=== Extract provided ===
Students in the teacher’s classroom spend more time with that teacher than anyone else in the school. The board, principal, and other teachers are never in the classroom. Students sit and stare and evaluate all the good and bad habits of every teacher. They spend most of their class studying and analyzing their teachers. They learn to know which teachers keep good order in a classroom. Which teachers gives effective lectures and which teachers seem to care about how the students do on the tests. They observe which teachers are willing to help you if you have questions and which teachers will not even answer your question. Which teachers are just plain burnt out and don’t care to be there at all. Students observe and learn to know these things.
The Bill & Melinda Gates Foundation in 2009 researched on 3,000 teachers in seven cities to see what makes teachers more effective. Thomas Kane led this study and called it “Measures of Effective Teaching”. He included students’ perspective of what they thought of their teachers. They realized that students were more accurate at observing their teachers than trained adult observers. Students in a classroom have tons of time to form an opinion. Even students that didn’t care to do the assignment and blew it off, they found only 1 percent of kids did that. So overall students’ feedback could help the school systems across the nation.
They shared how accountability is a 2-way street. Teachers should be accountable to their students for creating an environment that helps students learn. Teachers can either help or hinder this by their attitudes, knowledge, respect, enthusiasm, and connection. Which is important for a positive learning environment.
===
▶ [Instruction A]: Please list every quality the student feedback text says teachers can use to either help or hinder a positive learning environment.
▶ [Instruction B]: In the records, substitute "green" for "red" in everything from the line containing "You are a computer-use" down to the line containing "Instruction: Click the". Return only those lines, with nothing else changed.
=== Working data ===
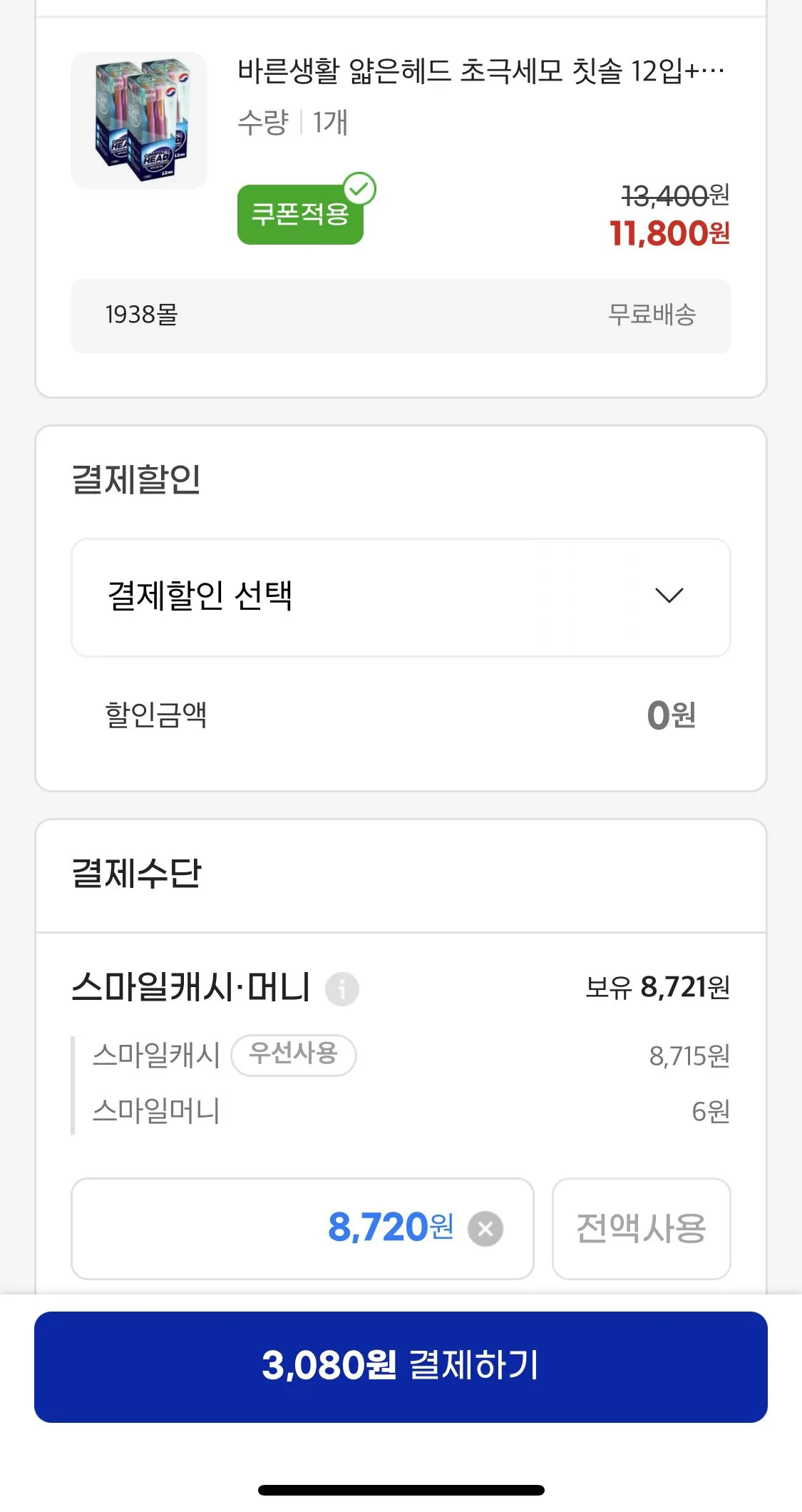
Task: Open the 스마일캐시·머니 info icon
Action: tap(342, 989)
===
=== Working data ===
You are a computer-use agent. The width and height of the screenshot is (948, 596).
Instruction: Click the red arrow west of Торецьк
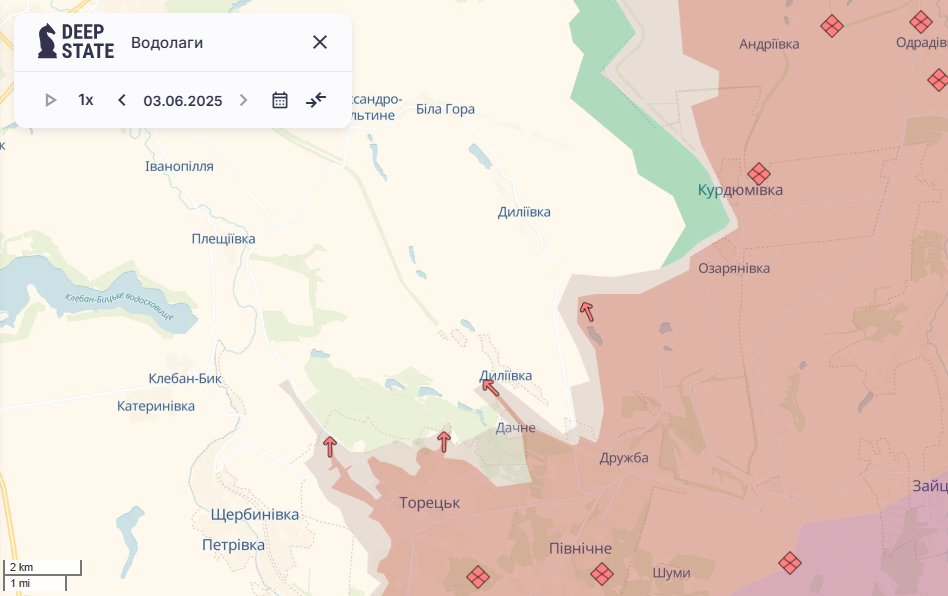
===
=== Working data ===
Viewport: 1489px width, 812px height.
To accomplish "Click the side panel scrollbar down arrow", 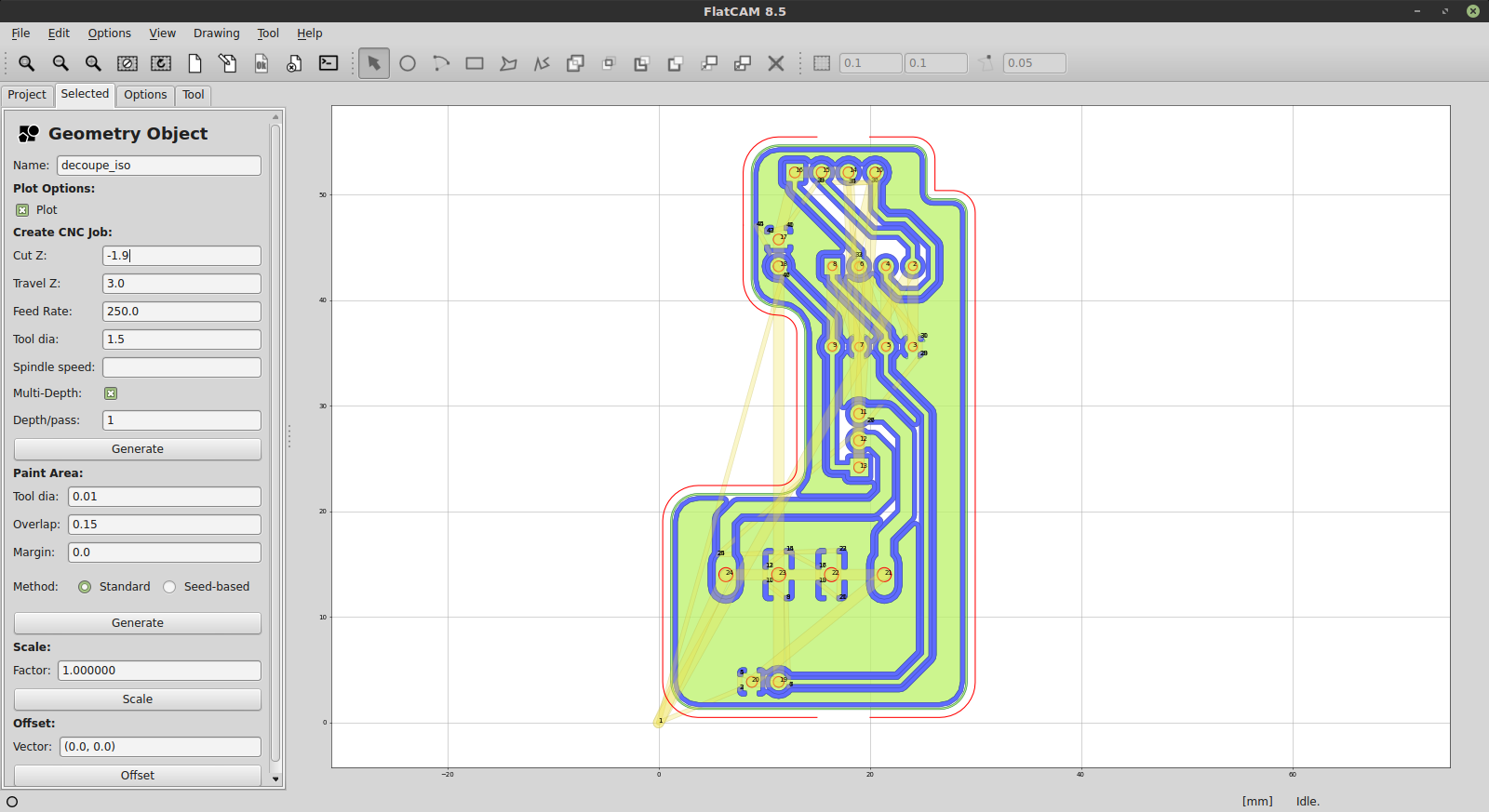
===
▶ [Expected answer A]: attitudes, knowledge, respect, enthusiasm, connection

▶ [Expected answer B]:
You are a computer-use agent. The width and height of the screenshot is (948, 596).
Instruction: Click the green arrow west of Торецьк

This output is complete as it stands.